Bo światłość w ciemności świeci...
Treść
Zesłanie Ducha Świętego znamionowały języki ognia, które ukazały się nad pierwszymi chrześcijanami. Powiew Pocieszyciela, który nawiedził nasze serca po odejściu umiłowanego Ojca Świętego do Domu Pana, wyraziliśmy milionami światełek, którymi w minionym tygodniu zalane były ulice Polski, szczególnie te noszące imię Jana Pawła II.

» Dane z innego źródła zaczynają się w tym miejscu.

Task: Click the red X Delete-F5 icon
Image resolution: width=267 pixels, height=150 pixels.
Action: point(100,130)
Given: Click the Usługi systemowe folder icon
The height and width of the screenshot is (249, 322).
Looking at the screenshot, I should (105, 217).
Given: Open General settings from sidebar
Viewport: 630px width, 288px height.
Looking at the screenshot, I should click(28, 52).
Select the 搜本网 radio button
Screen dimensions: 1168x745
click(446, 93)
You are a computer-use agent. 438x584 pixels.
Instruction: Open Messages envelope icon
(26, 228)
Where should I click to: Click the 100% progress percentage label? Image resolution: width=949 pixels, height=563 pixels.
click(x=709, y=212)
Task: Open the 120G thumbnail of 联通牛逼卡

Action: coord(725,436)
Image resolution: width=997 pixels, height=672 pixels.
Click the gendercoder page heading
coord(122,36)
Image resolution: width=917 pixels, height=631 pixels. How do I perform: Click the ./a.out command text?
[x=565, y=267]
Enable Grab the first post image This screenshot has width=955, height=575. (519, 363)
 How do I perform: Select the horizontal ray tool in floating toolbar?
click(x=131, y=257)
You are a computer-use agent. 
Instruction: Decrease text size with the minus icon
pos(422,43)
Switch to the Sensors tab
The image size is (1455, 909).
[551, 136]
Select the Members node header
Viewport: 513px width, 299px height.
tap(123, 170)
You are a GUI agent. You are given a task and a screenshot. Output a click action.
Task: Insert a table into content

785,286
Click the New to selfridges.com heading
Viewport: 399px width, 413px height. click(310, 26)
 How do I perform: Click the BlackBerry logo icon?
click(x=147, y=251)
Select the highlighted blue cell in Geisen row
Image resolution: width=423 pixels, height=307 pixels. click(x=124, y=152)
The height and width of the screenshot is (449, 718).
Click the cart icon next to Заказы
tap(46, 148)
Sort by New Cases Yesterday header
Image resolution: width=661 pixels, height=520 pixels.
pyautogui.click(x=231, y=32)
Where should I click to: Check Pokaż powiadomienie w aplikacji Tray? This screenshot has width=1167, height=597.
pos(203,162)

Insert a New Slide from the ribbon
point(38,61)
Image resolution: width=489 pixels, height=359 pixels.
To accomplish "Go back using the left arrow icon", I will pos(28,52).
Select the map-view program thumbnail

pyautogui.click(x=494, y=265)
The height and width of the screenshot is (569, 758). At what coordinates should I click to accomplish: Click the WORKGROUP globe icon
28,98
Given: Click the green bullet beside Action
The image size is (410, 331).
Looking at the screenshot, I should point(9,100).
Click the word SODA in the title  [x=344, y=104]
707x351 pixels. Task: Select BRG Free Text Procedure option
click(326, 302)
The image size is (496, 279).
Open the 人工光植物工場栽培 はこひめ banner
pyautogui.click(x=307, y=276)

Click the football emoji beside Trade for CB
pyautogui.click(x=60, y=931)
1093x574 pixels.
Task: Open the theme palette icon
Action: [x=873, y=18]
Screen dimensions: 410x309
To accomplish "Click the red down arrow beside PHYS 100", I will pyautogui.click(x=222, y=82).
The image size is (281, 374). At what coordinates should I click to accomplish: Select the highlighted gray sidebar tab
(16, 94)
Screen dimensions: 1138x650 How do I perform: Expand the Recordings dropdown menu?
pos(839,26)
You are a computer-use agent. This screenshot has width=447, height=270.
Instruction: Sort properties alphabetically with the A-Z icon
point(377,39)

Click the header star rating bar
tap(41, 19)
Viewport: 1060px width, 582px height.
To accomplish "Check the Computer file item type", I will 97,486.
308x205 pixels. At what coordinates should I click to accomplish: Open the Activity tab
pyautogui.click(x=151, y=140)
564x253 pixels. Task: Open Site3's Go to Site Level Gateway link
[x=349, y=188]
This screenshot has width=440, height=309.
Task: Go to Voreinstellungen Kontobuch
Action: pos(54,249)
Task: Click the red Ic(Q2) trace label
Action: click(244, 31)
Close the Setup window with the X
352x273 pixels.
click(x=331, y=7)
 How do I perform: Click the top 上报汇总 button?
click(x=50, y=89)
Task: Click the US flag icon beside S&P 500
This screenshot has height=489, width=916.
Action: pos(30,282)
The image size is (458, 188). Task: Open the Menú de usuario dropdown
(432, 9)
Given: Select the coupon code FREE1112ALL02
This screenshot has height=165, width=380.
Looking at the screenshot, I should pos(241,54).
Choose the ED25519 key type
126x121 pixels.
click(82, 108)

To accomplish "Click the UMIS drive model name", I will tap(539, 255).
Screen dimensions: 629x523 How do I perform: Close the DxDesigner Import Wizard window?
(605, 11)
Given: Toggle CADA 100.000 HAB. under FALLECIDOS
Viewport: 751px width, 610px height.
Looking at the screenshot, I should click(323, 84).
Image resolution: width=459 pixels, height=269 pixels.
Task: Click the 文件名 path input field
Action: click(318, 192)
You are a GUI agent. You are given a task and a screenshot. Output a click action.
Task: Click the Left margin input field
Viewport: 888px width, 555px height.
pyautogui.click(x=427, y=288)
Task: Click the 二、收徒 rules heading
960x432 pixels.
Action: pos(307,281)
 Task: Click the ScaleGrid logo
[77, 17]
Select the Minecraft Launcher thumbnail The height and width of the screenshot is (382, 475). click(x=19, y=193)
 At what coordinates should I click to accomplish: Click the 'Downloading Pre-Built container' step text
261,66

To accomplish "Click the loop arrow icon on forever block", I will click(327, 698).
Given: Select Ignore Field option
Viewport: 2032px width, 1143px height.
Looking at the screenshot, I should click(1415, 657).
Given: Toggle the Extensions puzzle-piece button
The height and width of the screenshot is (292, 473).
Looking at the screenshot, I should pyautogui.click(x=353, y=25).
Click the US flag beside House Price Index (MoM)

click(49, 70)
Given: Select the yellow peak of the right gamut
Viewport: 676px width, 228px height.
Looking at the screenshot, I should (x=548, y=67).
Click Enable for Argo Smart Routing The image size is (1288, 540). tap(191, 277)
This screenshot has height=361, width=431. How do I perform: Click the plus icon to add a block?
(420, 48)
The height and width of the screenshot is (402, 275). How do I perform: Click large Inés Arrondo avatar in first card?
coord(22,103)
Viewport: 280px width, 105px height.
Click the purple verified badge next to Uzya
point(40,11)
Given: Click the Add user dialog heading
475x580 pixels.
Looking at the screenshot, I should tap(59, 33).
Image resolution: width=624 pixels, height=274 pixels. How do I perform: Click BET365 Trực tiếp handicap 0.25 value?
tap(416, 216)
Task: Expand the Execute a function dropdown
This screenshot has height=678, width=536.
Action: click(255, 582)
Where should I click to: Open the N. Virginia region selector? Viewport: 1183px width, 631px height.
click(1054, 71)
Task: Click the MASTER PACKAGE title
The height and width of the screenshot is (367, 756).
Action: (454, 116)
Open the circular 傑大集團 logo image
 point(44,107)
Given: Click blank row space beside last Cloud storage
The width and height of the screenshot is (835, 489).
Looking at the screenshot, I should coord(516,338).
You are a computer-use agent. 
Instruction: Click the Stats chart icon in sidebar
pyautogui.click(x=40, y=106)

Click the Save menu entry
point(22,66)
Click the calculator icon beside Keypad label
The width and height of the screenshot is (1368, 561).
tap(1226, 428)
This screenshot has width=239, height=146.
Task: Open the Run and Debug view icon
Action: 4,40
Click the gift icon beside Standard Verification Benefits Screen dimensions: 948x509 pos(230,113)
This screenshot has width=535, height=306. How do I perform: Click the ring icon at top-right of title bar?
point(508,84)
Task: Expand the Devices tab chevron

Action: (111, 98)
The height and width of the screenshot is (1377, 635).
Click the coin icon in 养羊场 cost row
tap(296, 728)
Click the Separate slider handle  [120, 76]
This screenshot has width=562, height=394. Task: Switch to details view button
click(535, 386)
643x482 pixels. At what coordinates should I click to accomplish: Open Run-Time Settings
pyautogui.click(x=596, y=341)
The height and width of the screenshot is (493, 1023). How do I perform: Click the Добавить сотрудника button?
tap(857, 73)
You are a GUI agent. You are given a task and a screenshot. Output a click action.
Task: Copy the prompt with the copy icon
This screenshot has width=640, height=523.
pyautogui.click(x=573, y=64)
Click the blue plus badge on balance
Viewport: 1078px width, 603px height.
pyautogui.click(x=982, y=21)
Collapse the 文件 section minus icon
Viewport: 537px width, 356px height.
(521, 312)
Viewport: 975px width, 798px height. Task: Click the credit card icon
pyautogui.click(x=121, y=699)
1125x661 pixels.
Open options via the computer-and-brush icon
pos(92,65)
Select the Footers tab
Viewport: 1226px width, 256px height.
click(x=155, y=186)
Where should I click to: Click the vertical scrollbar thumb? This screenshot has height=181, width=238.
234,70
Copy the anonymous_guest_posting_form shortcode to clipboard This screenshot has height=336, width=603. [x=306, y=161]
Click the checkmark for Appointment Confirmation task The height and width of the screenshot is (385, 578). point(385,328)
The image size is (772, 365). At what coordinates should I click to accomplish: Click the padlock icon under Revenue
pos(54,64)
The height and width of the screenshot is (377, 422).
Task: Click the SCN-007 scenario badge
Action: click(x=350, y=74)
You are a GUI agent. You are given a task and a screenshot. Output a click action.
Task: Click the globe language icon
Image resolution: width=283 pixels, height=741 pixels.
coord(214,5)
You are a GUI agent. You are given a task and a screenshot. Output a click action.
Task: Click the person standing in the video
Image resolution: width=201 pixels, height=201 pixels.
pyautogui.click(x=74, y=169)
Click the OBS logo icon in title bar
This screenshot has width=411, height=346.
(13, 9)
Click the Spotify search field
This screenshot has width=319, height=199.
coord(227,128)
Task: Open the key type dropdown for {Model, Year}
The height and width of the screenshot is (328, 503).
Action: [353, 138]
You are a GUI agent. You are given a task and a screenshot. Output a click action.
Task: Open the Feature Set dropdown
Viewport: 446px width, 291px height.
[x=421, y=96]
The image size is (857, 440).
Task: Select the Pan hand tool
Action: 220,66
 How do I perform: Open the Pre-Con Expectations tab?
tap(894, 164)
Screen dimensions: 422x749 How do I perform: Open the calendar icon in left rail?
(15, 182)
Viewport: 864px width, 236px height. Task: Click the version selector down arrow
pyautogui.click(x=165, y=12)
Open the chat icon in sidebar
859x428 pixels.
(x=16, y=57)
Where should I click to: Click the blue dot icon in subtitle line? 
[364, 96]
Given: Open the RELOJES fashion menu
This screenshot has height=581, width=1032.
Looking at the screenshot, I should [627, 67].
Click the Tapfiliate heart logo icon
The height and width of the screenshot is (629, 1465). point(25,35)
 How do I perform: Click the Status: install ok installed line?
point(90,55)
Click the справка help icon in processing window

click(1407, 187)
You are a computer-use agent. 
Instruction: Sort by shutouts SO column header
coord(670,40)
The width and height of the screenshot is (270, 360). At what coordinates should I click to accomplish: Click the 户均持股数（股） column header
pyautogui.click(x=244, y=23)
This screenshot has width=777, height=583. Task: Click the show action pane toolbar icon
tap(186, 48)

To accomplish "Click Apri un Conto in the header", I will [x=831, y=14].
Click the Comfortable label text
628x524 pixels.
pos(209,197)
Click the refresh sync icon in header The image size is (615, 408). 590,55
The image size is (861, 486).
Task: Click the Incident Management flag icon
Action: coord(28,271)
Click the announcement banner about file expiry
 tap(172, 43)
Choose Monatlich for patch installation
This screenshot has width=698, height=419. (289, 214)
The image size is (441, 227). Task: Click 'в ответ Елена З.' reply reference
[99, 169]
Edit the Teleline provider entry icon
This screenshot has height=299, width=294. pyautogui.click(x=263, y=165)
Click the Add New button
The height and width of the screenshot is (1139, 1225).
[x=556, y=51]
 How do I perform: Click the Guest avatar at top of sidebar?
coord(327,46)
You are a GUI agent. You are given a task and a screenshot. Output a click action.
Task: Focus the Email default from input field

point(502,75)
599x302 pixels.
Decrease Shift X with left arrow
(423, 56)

W noc przed pogrzebem Ojca Świętego czuwaliśmy nie tylko w świątyniach. Szczególnie młodzież - skora do spontanicznych wzruszeń serca i nagłych inicjatyw, umawiała się drogą pantoflową na palenie zniczy na chodnikach ulic - tych szczególnych, które po całej Polsce oddają hołd Janowi Pawłowi II, a zarazem przynoszą splendor mieszkańcom miast, głosząc imię tak wielkiego człowieka. Znicze w ubiegłym tygodniu można było znaleźć niemal wszędzie - tak wiele miejsc związał ze sobą Ojciec Święty, niestrudzenie wędrując po ojczystej ziemi. Dla jednych zapalany płomyk był łzą, dla innych - znakiem pamięci, nadziei, obietnicy bądź wołania... Tak dawana bez końca miłość połączyła nas wszystkich, choć pozostajemy różni. Jesteśmy teraz razem, bo wszystkich nas przygarnął, umiłował. "Świat nie potrzebuje nauczycieli wiary, ale świadków wiary"... Papież swoim świadectwem otworzył serca na tajemnicę Chrystusa. Po tygodniu wzruszeń niech każdy z nas pamięta, skąd Jan Paweł II czerpał swą siłę, na kogo wskazywał, czyją był ikoną. Nie miał nic, a obdarował cały świat. Przybliżył nam Chrystusa. Był w tym również godnym naśladowcą Tej, której zawierzył bez reszty - Maryja też obdarowała nas wszystkich, mówiąc jedno słowo: "fiat".
Znicze gasną i trafiają na śmietnik, ale serca nam nadal płoną, nie trzymajmy więc tego światła "w ukryciu ani pod korcem", nieśmy je światu.